Harrington: What would Dobbo have done?

Labour councillor causes a stir by advising residents to vote Green

Friday, 10th April

frank dobson Image 2019-11-14 at 12.23.58 (3)

The late Frank Dobson

AN election commotion in Covent Garden!

In the big small world of local elections, Sue Vincent – a Labour councillor of 24 years – has caused a stir by writing to residents, advising them to vote Green.

This is on the Camden side of the borough boundaries, but Ms Vincent is well known as a former deputy leader of the council. Even before she was elected, way back in 2002, she had been a neighbourhood activist in Holborn.

The May 7 elections promise to be the most unpredictable in 20 years, since Labour lost control of a council it has run for 51 of the last 55 years.

Much of the intrigue surrounds how well the Greens will perform, amid surging poll ratings under their new leadership of Zack Polanski.

The Greens did not even field candidates in Holborn and Covent Garden four years ago, but are now trying to mount a fighting alternative to the decades of Labour domination in the neighbourhood.

Jim Monahan, the co-founder of the Covent Garden Community Association and another former Labour supporter, is standing as a candidate. He is joined by James White, also previously involved in Labour, and a third candidate, Hamza Chowdhury.

Enter Ms Vincent, who is stepping down from the council in four weeks. She has written a letter with an emphatic endorsement for these Green Party candidates.

This isn’t a mild parting shot. The bulletin to residents is full of fury for Labour’s leader in Camden, Richard Olszewski, transferring from Fortune Green ward in the north west of the borough to Holborn.

Fortune Green is under serious threat from the Lib Dems, while Holborn has always voted Labour.

She claims the Greens will be better as local representatives now because they live in the area and can see the problems with dumped Lime bikes, takeaway litter and out-of-scale new development first-hand.

Sue Vincent winning for Labour in Holborn and Covent Garden for Labour in 2018 – with Awale Olad and Julian Fulbrook

Mr Olszewski described the letter as a “sad ending” to Ms Vincent’s time on the council.

Labour campaigners are keen not to get into a public to-and-fro over her comments, but one passage triggered an extra scowl.

“James, Jim and myself were all former paid-up active members of the Labour Party,” Cllr Vincent said in her letter.

“Before the much-loved Frank Dobson MP died in 2019, he said to me that if he were starting out again in politics he would join the Green Party – and we all know how sensible our Frank was!”

Harrington is acutely aware of how popular he was in his Holborn and St Pancras constituency. He never lost an election, and usually his majority would go up.

There hasn’t really been a politician like him in Camden since – an avuncular but frank, small-f figure – and Sir Keir Starmer knew how important it was to secure his endorsement when he first showed interest in being his successor.

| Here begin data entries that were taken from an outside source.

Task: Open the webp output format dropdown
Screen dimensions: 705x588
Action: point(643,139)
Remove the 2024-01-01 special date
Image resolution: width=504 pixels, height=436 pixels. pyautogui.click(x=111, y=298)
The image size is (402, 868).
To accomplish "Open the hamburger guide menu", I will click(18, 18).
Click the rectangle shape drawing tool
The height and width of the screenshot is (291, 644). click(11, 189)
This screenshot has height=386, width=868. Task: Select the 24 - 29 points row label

Mr Dobson had often appeared irritated by the unseemly queue of wannabes who were positioning themselves ahead of his retirement, and almost stayed on to spite them.

This was even funnier, given he held traditional Labour views – a critic of profiteering from public services – while those who wanted his seat were often more of a Blairite persuasion.

Sue Vincent’s letter

Dobbo, as he was known, had no love for the New Labour prime minister once he had been shafted in an ill-advised push from his treasured job as health secretary to a candidate for Mayor of London. He would no doubt have been a good leader of the city, but the politics of Ken Livingstone’s removal and run as an independent put paid to that.

And yet who can really say what Mr Dobson would have thought about where we are, whether his views on Sir Keir may have changed, or if he’d ever really have been attracted by the Green offer?

It is not too hard to see why somebody with Ms Vincent’s politics would have been changed by a government slow to scrap the two-child benefit cap, prepared to remove the winter fuel allowance, quick to bring in US companies to the NHS, vague on Gaza and, to stop the list short, content to end the right to a jury trial for some defendants.

But Mr Dobson is not here to give a view, and so it’s a spiky move to put words in his mouth.

Perhaps what’s most interesting is that six years after his death, the best endorsement anybody can have remains Mr Dobson.

It is a credit to his career as a popular politician – that’s a real rarity when you think about it – but it sums up how nobody impressive has followed since.

Maybe if more followed his example of knowing their area and listening to residents more than social media, they’d find it easier to win votes.